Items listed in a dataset
▼
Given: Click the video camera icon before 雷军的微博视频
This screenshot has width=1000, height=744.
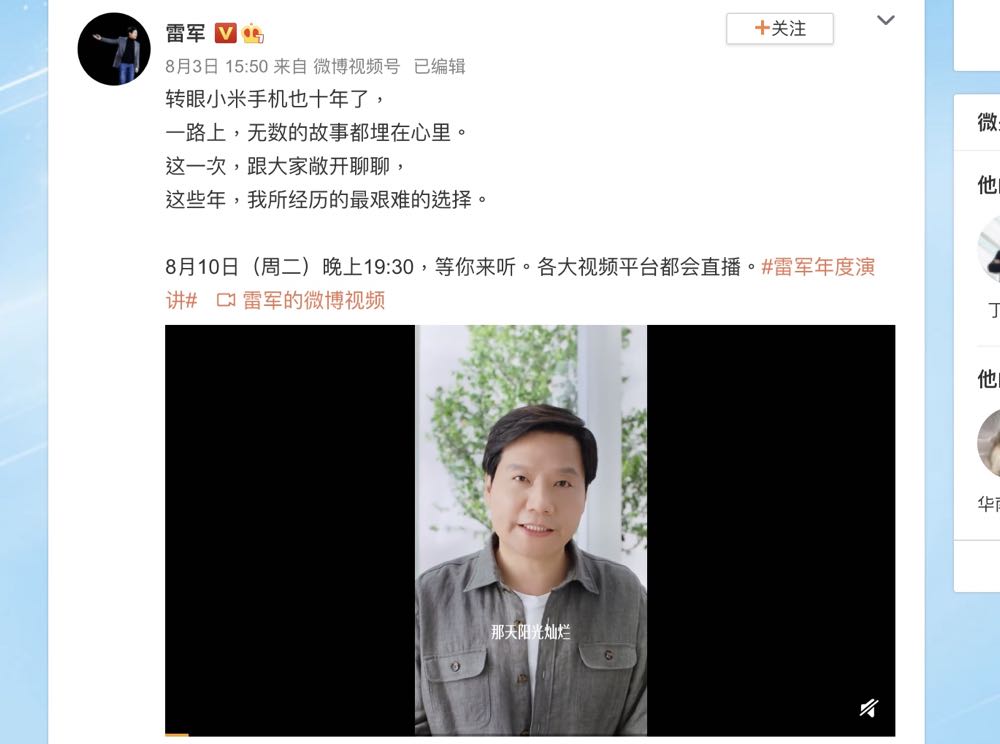Looking at the screenshot, I should (x=226, y=300).
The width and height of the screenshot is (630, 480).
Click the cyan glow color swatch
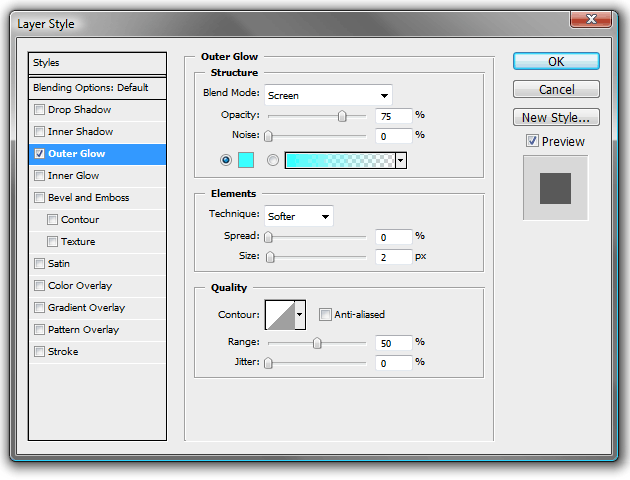point(246,160)
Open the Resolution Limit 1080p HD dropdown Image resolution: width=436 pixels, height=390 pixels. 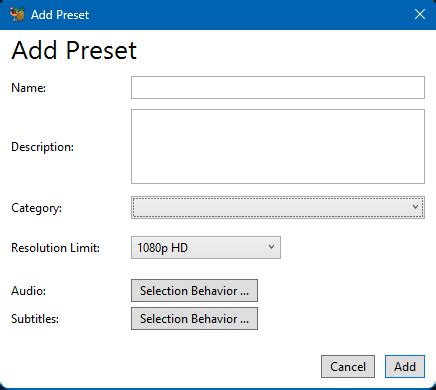coord(206,248)
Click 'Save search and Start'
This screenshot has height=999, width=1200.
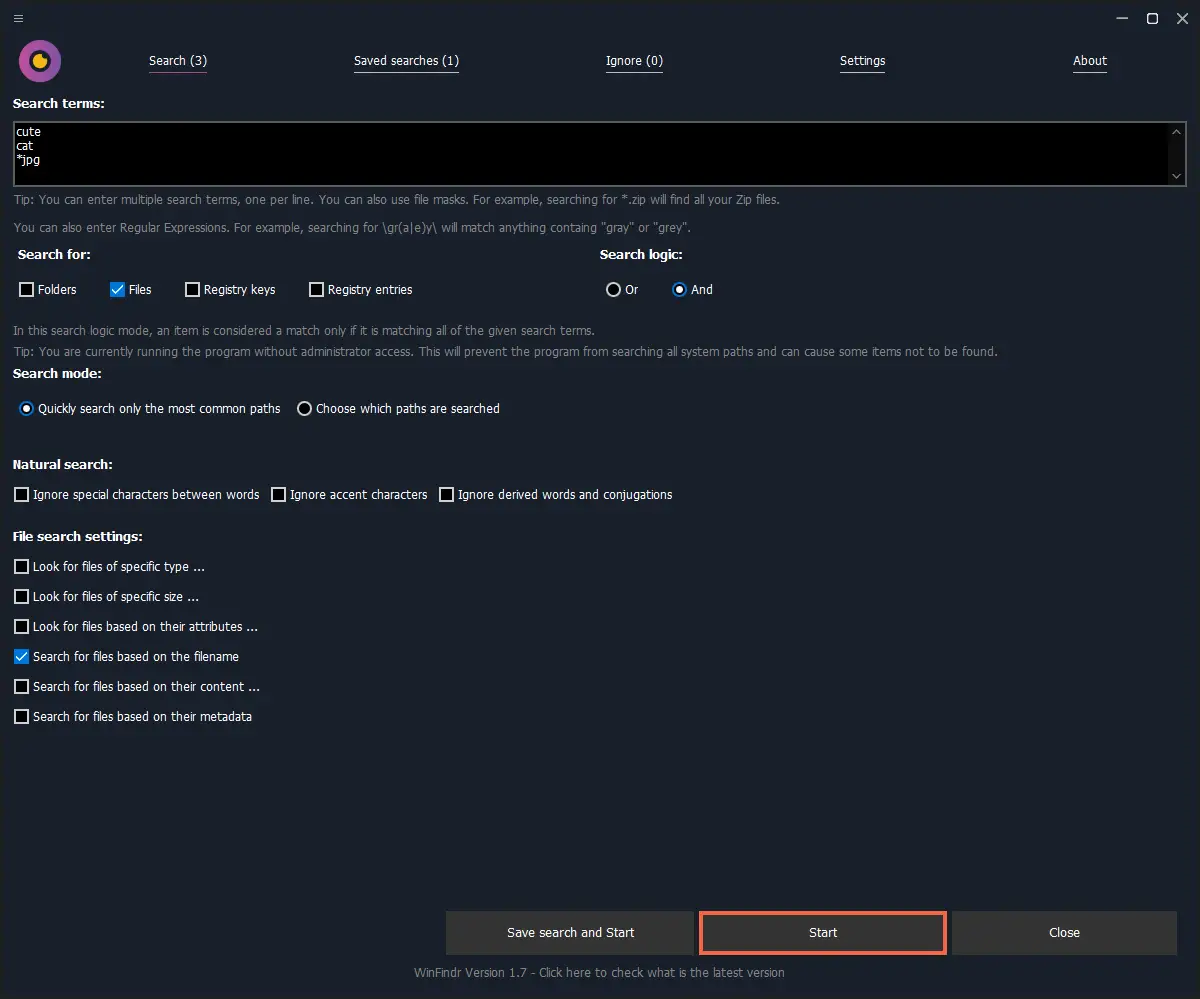point(570,932)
▲
WHAT IS NEEDED:
Only the lines from the one with "Click 'Save search and Start'" through the final line of the entries above are to be repeated, exactly as written and without pictures.

REPLY TO THE EXERCISE:
Click 'Save search and Start'
This screenshot has height=999, width=1200.
point(570,932)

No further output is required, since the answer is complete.